(Beginning of Input records)
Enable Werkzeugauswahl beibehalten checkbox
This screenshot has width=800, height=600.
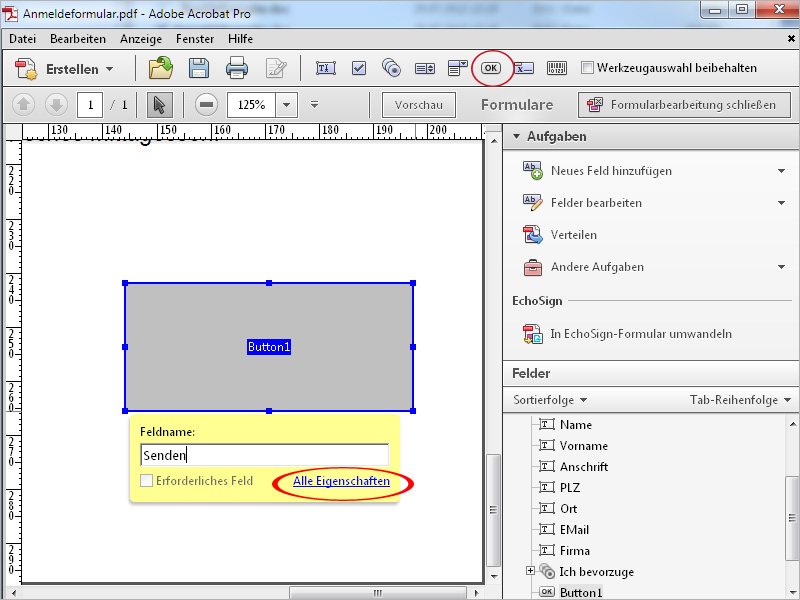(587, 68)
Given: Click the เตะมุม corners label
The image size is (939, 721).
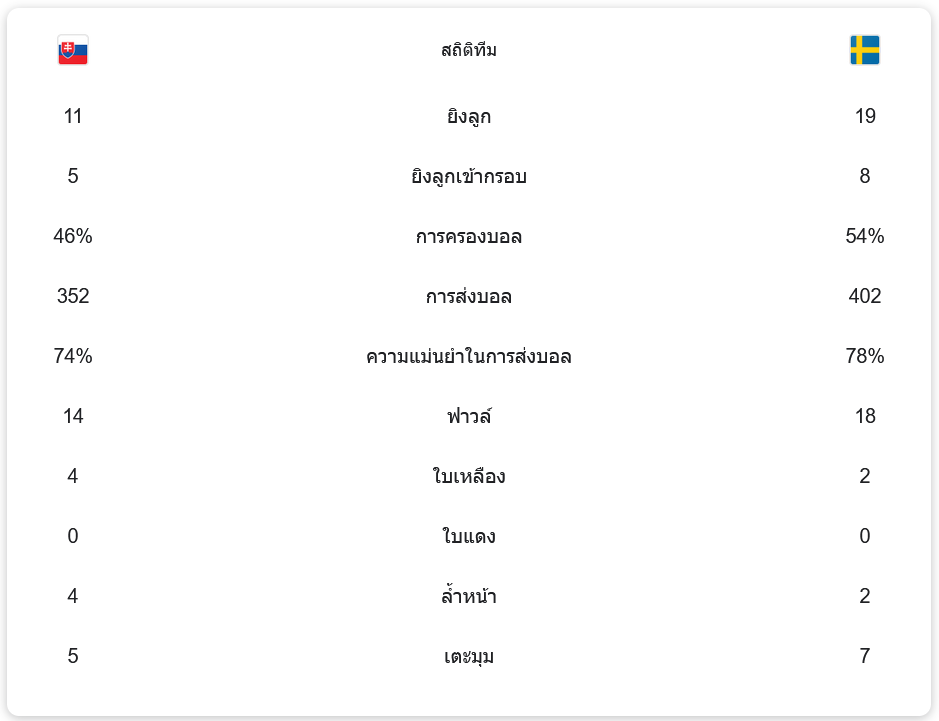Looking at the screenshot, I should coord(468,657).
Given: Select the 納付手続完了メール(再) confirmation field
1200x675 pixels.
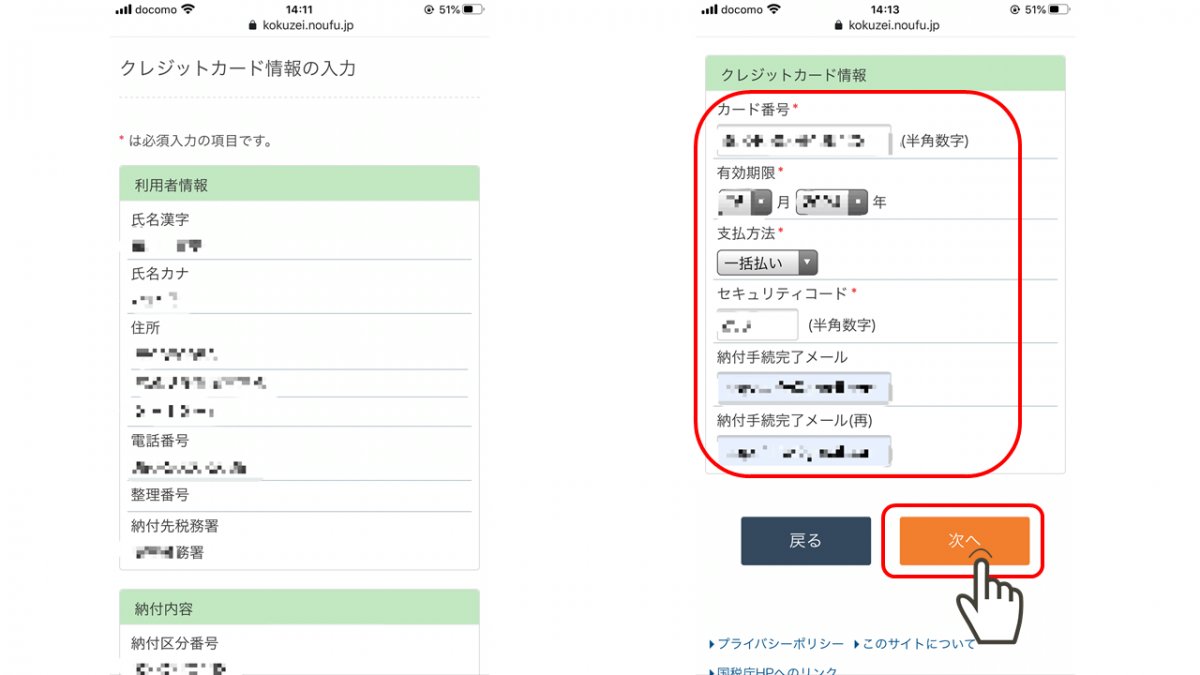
(End of Input records)
(Task statement) Print verbatim every line above, apart from the pictures.

(Task answer)
Enable Werkzeugauswahl beibehalten checkbox
This screenshot has width=800, height=600.
(587, 68)
Given: Click the เตะมุม corners label
The image size is (939, 721).
Looking at the screenshot, I should coord(468,657).
Given: Select the 納付手続完了メール(再) confirmation field
1200x675 pixels.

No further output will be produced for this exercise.